The Cycle of Axer Carrick
Part III -- Frostmelt
by Henry Wyckoff

Chapter 5

The bar was the kind of place where unemployed lumberjacks hang out. The walls were covered with fake-wood paneling, the carpets were red and black plaid, and a small TV hung in the corner, where a bunch of drunks watched the football game that was being broadcast on the other side of the border.

The only one seated at the bar was a long-haired and bearded guy who looked like he stepped straight out of a lumber mill. Even his pants had sawdust all over them.

"Well?" asked Axer. "Where is this god of yours?"

"He'll be here. Why don't you just sit over there at the bar and wait for him, while I send Kate where she can get some real food?"

"Is this that kind of place?"


Kate smirked while Axer's eyes widened. "I see. How long are you going to be?"

"Myself -- just a few moments, but Kate might take a little longer."

Axer shrugged and sat down at the bar.
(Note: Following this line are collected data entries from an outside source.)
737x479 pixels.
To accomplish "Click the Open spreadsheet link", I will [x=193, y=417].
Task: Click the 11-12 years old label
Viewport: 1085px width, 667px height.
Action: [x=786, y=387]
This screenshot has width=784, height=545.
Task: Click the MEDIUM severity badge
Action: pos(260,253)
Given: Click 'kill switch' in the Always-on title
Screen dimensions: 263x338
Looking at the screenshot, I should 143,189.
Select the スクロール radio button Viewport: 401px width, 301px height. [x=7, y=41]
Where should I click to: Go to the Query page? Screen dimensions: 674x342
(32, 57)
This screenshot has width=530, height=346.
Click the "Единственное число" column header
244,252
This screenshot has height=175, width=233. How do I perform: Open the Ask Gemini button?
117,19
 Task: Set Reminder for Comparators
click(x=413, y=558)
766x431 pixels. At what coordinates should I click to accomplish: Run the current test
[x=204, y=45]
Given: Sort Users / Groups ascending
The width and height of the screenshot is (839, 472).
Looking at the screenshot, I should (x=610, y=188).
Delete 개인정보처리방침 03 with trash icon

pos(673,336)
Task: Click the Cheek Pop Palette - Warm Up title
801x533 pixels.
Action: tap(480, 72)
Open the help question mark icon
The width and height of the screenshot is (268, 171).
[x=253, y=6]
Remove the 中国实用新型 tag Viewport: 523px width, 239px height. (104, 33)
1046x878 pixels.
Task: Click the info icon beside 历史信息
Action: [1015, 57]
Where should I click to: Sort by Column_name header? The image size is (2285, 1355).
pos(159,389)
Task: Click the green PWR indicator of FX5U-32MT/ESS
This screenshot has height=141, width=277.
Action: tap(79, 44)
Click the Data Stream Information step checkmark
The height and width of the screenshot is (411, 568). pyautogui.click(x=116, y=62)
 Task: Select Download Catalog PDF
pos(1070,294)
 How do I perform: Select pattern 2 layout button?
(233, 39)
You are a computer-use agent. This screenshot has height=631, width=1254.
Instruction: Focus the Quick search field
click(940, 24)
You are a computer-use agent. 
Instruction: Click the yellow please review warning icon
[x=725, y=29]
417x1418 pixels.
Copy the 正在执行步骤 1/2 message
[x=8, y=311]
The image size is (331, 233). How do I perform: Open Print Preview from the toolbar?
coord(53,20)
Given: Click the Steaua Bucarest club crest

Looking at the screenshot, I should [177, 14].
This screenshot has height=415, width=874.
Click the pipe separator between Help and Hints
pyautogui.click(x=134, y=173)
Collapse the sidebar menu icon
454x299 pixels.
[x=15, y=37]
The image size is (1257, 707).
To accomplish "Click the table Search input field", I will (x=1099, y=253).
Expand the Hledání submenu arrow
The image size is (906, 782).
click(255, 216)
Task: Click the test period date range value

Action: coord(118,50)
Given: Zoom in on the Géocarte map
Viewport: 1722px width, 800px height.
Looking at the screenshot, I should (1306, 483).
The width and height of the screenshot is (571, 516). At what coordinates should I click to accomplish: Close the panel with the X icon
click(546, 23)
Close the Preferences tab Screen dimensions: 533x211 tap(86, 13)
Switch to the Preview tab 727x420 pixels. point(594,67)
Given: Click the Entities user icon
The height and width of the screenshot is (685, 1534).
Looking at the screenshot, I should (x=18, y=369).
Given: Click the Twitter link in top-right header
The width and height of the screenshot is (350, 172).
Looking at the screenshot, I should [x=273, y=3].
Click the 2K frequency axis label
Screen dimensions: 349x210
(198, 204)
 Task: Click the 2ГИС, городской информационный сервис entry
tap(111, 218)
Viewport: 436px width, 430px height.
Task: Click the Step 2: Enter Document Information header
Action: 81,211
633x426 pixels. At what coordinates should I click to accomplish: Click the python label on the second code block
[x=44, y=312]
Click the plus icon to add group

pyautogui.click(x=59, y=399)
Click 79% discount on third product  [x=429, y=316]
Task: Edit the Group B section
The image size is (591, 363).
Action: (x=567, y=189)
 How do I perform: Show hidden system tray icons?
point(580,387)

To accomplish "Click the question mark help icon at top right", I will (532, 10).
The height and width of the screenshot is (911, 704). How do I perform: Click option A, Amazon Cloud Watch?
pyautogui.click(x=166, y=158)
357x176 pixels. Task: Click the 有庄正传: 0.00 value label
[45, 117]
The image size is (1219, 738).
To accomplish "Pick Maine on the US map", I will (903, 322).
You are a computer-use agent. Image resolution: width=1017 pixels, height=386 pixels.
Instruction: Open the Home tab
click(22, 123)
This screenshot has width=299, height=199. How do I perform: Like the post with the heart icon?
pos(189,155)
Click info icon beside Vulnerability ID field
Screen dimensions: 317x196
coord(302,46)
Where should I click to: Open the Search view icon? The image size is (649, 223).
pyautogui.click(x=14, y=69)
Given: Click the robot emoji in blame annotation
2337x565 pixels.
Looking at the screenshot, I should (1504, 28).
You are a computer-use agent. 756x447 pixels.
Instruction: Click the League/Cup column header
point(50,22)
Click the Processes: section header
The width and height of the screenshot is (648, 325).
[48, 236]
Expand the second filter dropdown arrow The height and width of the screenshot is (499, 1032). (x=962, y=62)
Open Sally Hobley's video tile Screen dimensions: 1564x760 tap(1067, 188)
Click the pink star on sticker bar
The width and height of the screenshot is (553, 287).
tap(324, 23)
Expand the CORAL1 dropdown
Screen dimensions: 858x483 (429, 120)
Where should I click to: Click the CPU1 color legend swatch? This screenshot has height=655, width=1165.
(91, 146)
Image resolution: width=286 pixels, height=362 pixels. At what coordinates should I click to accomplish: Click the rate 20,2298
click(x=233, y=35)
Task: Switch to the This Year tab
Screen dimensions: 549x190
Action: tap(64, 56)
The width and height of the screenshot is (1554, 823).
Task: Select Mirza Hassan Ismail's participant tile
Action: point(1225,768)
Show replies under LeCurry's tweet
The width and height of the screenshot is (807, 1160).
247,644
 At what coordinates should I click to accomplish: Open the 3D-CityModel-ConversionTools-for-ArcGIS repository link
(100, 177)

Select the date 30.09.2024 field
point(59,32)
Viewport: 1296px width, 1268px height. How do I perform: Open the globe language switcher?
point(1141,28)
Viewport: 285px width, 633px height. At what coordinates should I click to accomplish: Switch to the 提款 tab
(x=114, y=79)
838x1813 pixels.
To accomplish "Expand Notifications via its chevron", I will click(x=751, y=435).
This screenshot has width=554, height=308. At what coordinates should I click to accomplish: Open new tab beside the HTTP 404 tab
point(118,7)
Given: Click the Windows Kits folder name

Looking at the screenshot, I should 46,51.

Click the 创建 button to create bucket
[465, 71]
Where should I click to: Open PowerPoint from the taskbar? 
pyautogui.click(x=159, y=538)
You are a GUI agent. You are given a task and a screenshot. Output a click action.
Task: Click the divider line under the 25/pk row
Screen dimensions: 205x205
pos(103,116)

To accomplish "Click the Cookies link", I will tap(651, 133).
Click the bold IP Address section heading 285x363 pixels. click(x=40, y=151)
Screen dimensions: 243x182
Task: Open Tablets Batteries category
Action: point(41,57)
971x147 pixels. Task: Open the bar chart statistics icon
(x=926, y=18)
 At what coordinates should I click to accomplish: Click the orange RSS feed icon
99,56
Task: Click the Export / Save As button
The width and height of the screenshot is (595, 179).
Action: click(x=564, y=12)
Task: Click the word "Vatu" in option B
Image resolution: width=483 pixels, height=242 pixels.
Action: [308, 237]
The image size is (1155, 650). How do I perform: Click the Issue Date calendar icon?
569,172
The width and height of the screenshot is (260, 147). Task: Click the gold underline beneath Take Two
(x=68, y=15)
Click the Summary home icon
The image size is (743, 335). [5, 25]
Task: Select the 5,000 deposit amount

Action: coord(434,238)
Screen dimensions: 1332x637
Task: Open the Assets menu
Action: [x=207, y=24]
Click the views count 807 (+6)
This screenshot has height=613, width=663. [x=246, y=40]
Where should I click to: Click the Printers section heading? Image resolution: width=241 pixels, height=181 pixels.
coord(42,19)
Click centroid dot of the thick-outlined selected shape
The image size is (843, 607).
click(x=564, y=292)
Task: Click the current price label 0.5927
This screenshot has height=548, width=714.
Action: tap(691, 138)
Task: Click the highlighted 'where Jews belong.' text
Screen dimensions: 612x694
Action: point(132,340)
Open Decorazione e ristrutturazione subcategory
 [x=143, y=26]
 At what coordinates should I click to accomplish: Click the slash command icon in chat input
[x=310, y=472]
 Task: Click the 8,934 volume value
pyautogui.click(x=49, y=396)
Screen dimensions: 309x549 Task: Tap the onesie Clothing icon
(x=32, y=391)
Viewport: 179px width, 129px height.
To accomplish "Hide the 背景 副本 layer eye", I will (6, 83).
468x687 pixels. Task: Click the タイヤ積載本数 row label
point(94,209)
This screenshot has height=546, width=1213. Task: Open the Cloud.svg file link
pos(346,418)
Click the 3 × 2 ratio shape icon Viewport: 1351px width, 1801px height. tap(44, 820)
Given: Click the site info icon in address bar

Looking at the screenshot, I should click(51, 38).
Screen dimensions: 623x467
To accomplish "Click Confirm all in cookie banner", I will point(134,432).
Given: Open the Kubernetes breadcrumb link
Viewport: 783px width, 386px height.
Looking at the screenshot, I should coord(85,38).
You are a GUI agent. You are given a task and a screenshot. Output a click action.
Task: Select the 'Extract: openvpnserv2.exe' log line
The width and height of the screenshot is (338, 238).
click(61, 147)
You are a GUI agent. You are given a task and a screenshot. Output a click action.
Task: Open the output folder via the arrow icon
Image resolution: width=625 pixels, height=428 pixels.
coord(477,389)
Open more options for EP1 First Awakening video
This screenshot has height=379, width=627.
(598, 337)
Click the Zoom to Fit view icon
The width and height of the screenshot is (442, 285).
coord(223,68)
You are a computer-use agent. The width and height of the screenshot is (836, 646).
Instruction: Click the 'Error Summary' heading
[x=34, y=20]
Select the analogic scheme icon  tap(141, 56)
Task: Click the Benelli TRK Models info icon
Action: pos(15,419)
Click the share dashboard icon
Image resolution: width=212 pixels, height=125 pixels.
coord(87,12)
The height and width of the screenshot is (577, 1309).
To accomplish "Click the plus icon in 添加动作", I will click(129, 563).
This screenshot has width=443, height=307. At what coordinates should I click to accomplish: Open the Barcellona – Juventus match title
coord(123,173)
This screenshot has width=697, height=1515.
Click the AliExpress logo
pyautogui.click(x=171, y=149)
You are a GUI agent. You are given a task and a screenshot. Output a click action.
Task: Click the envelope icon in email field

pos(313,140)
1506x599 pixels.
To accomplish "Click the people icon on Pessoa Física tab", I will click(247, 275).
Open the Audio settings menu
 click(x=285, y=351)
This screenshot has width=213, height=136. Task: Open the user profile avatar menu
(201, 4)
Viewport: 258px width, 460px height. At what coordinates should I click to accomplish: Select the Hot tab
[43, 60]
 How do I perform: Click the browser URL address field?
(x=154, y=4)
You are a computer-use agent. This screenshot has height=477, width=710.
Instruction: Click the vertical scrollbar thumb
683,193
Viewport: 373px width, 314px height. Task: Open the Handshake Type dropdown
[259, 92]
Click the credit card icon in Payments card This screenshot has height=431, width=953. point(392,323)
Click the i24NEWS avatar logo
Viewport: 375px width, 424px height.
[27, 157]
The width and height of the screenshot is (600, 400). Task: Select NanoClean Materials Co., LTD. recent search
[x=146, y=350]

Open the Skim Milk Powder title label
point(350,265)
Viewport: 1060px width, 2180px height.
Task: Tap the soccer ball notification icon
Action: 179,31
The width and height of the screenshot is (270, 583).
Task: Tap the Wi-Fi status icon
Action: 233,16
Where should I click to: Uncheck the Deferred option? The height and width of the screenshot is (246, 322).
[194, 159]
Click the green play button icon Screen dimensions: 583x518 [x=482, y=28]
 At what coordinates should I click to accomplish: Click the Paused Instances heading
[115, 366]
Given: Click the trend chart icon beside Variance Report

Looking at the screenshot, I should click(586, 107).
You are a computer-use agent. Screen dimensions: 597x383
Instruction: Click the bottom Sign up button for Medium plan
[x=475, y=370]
The miller looked at him and shrugged. The guy looked like he was pretty drunk, but not falling down yet.

"What'll you have?" asked the bartender, a young man who looked like he wasn't even old enough to serve drinks.

"Give me some St. Andrews with a shot of Glenmorangie."

"Do you want a Scotch-Bomb or should I serve them separately?"

"Separate." Axer stared at the guy, and he backed off uncomfortably.

"Oh, of course, sir." He scurried off to the refrigerator, grabbing the bottle and giving it to him.

Axer shook his head sadly. "You have no experience with anything other than Bud Light, do you?"

"Er... no. Everyone usually wants a Bud."

"Let me give you a quick lesson in drinking, laddie boy... Beer isn't served in a bottle unless you're a construction worker or a driller -- or you're trying to show off your low breeding. Real beers are served in glasses or mugs. This, laddie, is an ale. Ales, stouts, and such are poured *straight down* into the glass. You *want* the foam. See? The English *really* know their beer. If they see that the foam isn't just the right height -- they won't drink it -- even if they're so drunk that they can't even hold onto a blade of grass.

"And scotch -- you don't *bomb* it into a beer! That's what yuppies do with sake and that horrid drink the Japanese call beer! I say: if you can't drink your Water of Life neat -- then you'd better put your diapers back on!"

The bartender was openmouthed in astonishment -- nobody had ever treated him with such disrespect in his life, or ever told him how to do his job. He didn't quite know how to react to this man.

"Don't look so shocked, laddie! You, working in a lumberjack bar, ought to be thinking I'm downright polite -- unless you've been expecting me to talk like a New Jersey driller all along!"

The other guy drinking at the bar had tried so desperately to keep from laughing, but he failed miserably. His head hit the table as he collapsed in hysterical laughter, his hand pounding the table. When he was eventually able to stop, tears openly rolled down his face from bloodshot eyes.

"Oh," he spoke in a Minnesota accent, the slurring in his voice making it hard to understand him, "trust a mad Scot to tell you how to drink -- and serve!"

"I'm not Scottish -- I'm Welsh."

"A Welshie, eh? Same difference."

Axer thought for a moment, trying to make sense out of it.

The man held out his hand with a golden smile -- all his teeth were gold -- "Doug Adams."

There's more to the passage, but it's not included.